I took advantage of the first breath of fall weather this weekend and enjoyed a couple of long and leisurely neighborhood stroll patrols. As I have mentioned in an earlier entry, a walk around the streets of my surrounding neighborhoods always provides some sort of discovery.
Saturday morning I took a cross street and saw a strange sight.
I was impressed by the monumental effort demonstrated by the tree to adapt to the abnormal and adverse conditions.
After all, as one of the members of our vocal band with a Ph.D. in nutrition pointed out to us over potato soup at Huey’s one evening, “Trees don’t walk around.”
(He was holding forth on the topic of why we should eat carbs, and while we were stumped by his logic—we all had to agree with the validity of his assertion.)
Who has not read Joyce Kilmer’s poem that begins, “I think that I shall never see a poem as lovely as a tree”?
This old deformed tree was not beautiful by Kilmer’s standards, but it was far more heroic. I admire the valiant effort, the will to not only survive but to flourish in the face of adversity.
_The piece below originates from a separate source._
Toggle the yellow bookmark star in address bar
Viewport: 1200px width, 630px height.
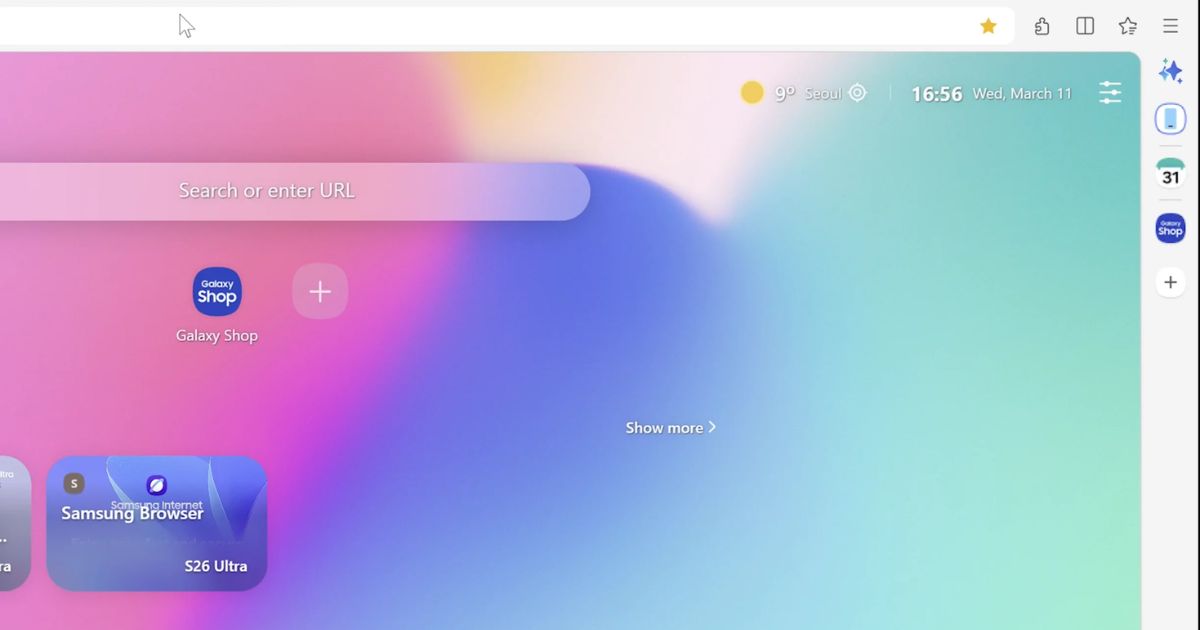988,25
This tree was more remarkable than a Kilmer tree–this was a Faulkner tree, deserving of a Nobel Prize. It had not only endured, but prevailed.
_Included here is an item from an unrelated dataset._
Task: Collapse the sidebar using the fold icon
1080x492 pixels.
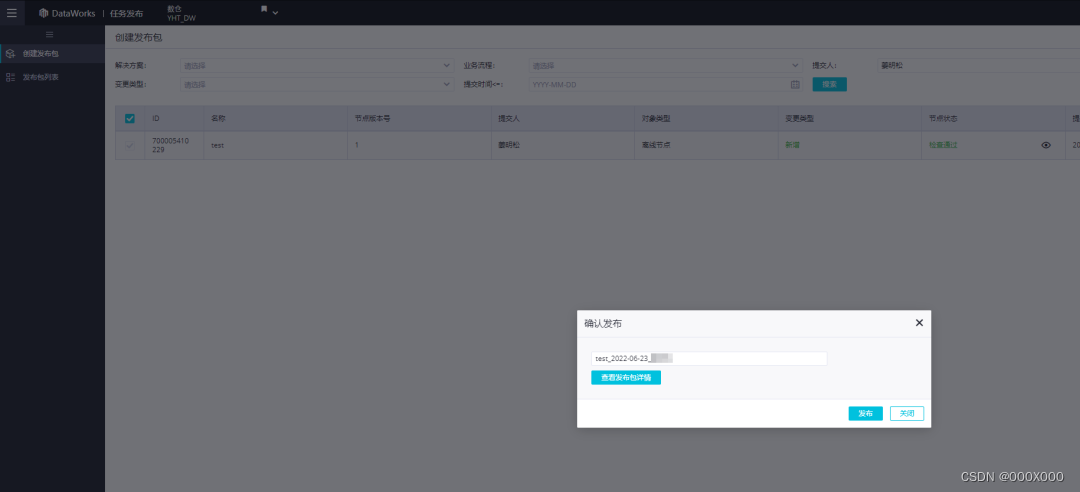Action: tap(50, 35)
The large misshaped roots reminded me of long arms, hugging the very thing that caused it injury. Its hard to put into words, what this means to me, but Tom’s odd pronouncement comes to me, and I think, trees can’t walk away, and sometimes, neither can we.
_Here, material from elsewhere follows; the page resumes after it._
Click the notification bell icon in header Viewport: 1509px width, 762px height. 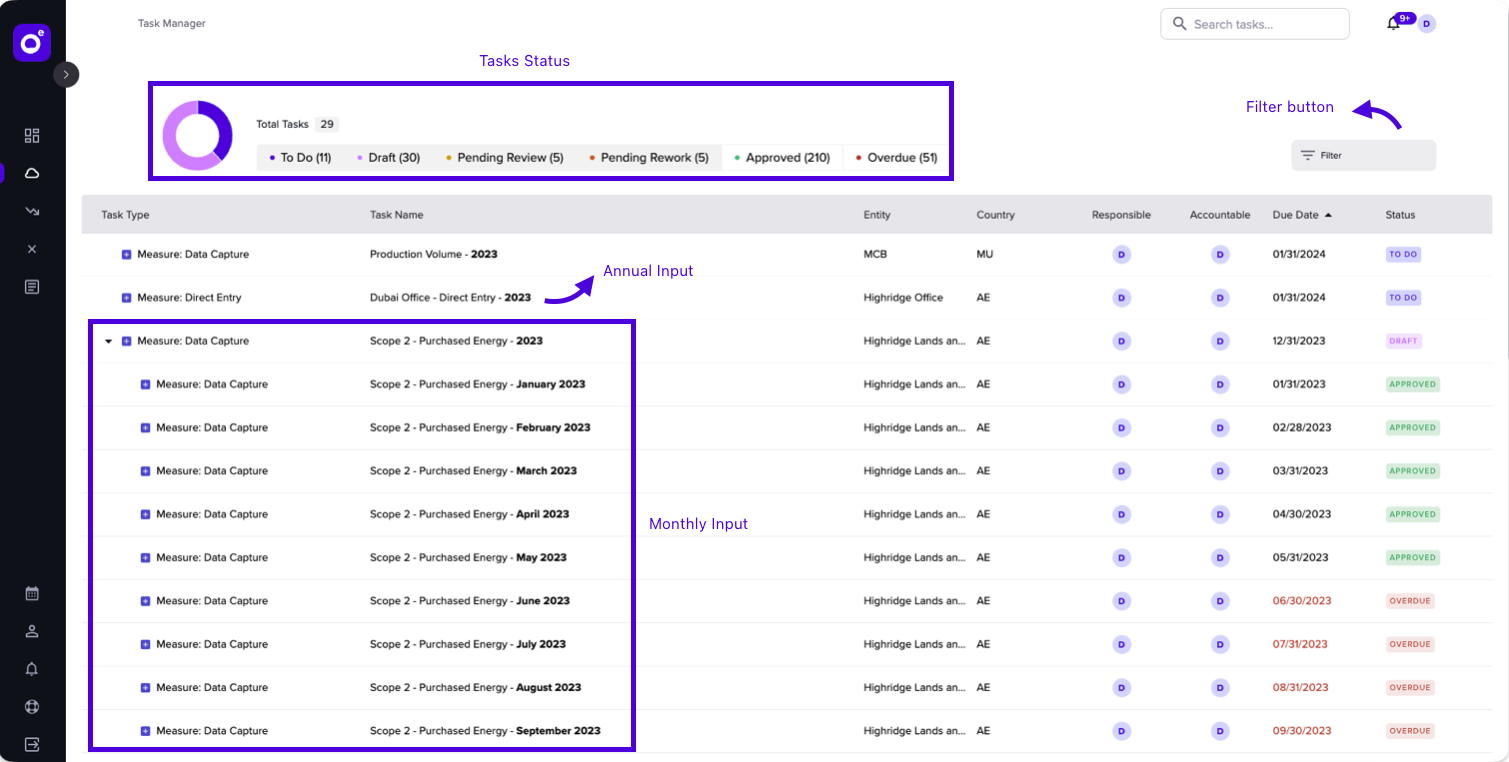point(1393,24)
I looked up into the tree’s branches, which held the sky, the bright air and where leaves shimmered and birds nested.
Life is never without limits. We can grow around them though. They don’t have to stop us from being who we are, even if our lives wind up looking different from the way we thought they would. We can even learn to stretch our arms around the challenges in acceptance as part of our life. The wind and sun and rain and our many blessings can fill our spirits with the sweet joy of living.
I want to be like that tree.
And maybe I already am.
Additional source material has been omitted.